The Senate’s fiscal 2017 energy and water spending bill was derailed on the floor Wednesday when a junior Republican senator’s controversial amendment to block a U.S. purchase of Iranian heavy water — part of the Obama administration’s role in a multilateral nuclear nonproliferation deal with the Islamic republic — split the upper chamber along party lines and prevented a procedural move that would have moved the bill closer to a vote.
The move increases the prospect that the Energy Department will not get new funding before the end of the fiscal year on Sept. 30. That would require Congress to pass a stopgap measure known as a continuing resolution that would freeze spending at 2016 levels and prohibit the agency from starting new programs.
The Senate’s $37.5 billion E&W spending bill, which included some $31 billion for DOE, had been cruising toward a vote when Sen. Tom Cotton (R-Ark.) on Monday introduced an amendment to block DOE from using any of its 2017 budget to buy the heavy water, which can be used to produce plutonium. The Energy Department reportedly plans to buy 32 tons of the water, some of which would be used at the Oak Ridge National Laboratory in Tennessee and the rest sold off.

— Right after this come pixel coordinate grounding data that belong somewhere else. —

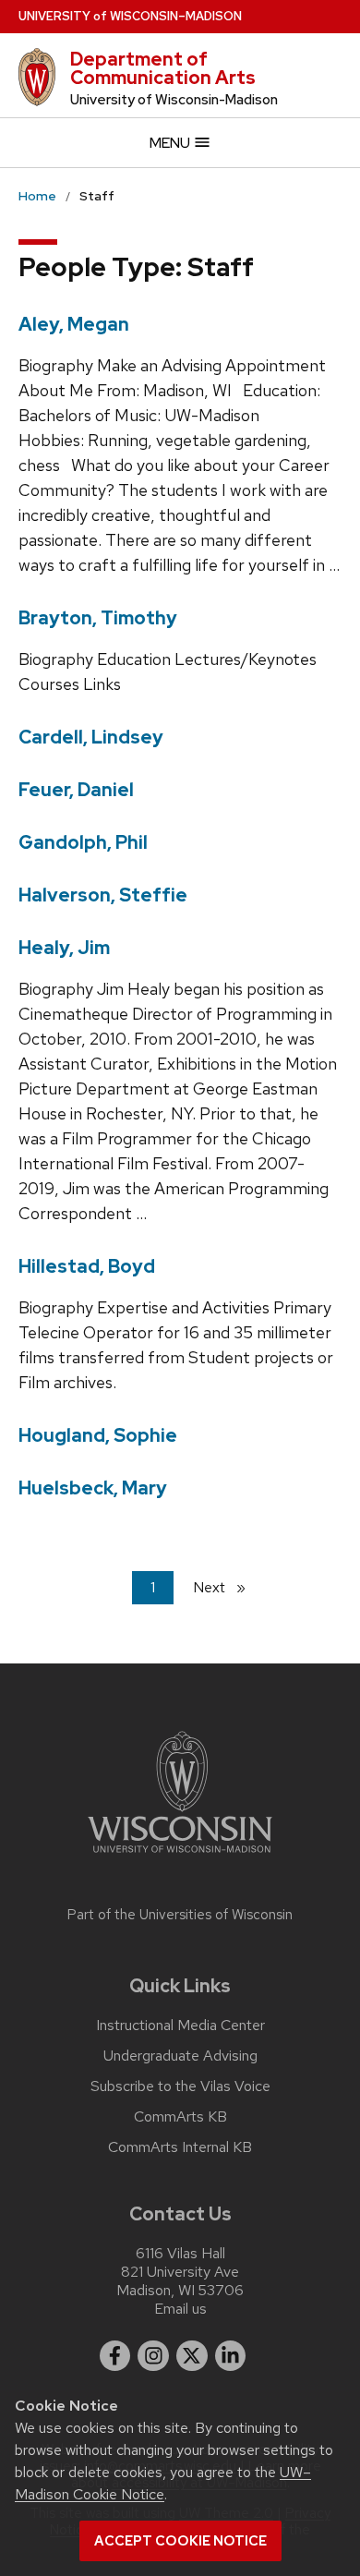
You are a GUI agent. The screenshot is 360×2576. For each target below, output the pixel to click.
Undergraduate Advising (180, 2056)
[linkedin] (230, 2356)
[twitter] (192, 2356)
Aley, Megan (73, 324)
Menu (171, 142)
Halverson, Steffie (102, 895)
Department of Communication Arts (163, 68)
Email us (180, 2308)
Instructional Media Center (180, 2025)
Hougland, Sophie (97, 1435)
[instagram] (153, 2356)
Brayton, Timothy (97, 618)
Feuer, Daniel (76, 790)
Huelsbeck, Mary (92, 1488)
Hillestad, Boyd (86, 1266)
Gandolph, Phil (83, 842)
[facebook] (115, 2356)
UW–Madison (130, 16)
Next (227, 1587)
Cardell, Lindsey (90, 737)
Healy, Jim (64, 948)
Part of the (180, 1914)
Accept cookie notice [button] (180, 2541)
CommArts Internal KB (180, 2147)
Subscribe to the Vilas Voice (180, 2086)
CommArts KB (180, 2117)
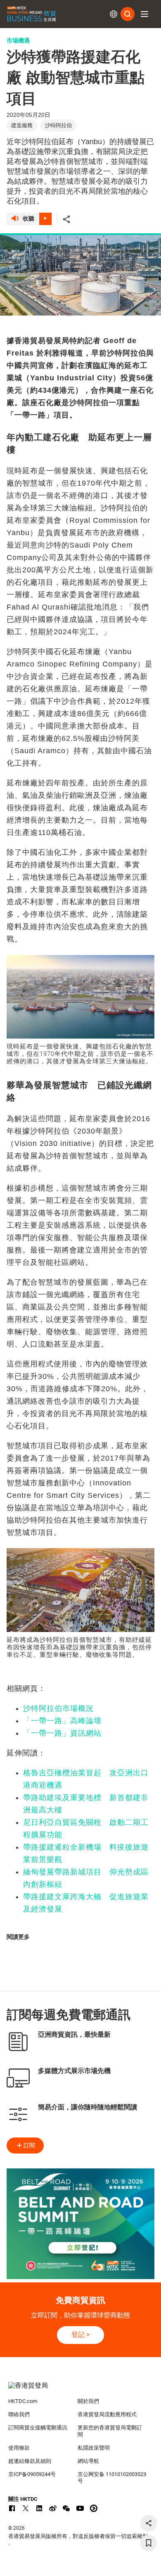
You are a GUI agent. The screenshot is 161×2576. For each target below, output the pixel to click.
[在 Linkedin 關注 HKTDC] (39, 2508)
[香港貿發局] (80, 2390)
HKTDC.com (22, 2401)
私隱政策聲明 (94, 2448)
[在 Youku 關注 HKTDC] (93, 2508)
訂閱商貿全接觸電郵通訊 (37, 2427)
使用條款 (19, 2448)
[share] (148, 2523)
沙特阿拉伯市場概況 (58, 1708)
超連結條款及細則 (29, 2461)
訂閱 (29, 2145)
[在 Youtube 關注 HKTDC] (80, 2508)
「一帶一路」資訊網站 (62, 1733)
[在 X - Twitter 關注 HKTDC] (25, 2508)
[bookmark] (148, 2543)
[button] (144, 14)
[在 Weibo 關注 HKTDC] (53, 2508)
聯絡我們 (19, 2414)
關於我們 (88, 2401)
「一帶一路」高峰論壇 (62, 1721)
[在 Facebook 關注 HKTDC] (12, 2508)
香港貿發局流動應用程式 (107, 2414)
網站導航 (88, 2461)
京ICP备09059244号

Cotton, who took the floor Wednesday to defend his proposal, said he filed his amendment after the White House’s announcement late Friday that it would buy the heavy water as part of a broader nonproliferation agreement implemented in January. Republicans in the Senate universally opposed the deal, as did four Democrats.
Sen. Dianne Feinstein (D-Calif.), ranking member on the Senate Appropriations Committee, warned the White House had threatened to veto the fiscal 2017 spending bill if it arrived on President Barack Obama’s desk with the Cotton amendment. Sen. Lamar Alexander (R-Tenn.), chairman of the Appropriations Committee, countered that the bill should be sent to the president whether he wished to veto it or not.
Historically, both parties have sought to avoid political responsibility for derailing the appropriations process — something that happens more often than not.
Meanwhile, the House has yet to schedule its own 2017 energy and water appropriations bill for a floor vote. The House Appropriations Committee approved the bill April 19.